- GIVEN PROBLEM
Select each line of the records that contains the word "Click" and copy those lines unchanged.

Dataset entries
# # # #

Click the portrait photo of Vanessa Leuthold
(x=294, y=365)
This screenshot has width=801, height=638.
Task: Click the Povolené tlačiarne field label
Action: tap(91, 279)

# # # #

- RESULT FOR THIS EXERCISE
Click the portrait photo of Vanessa Leuthold
Task: Click the Povolené tlačiarne field label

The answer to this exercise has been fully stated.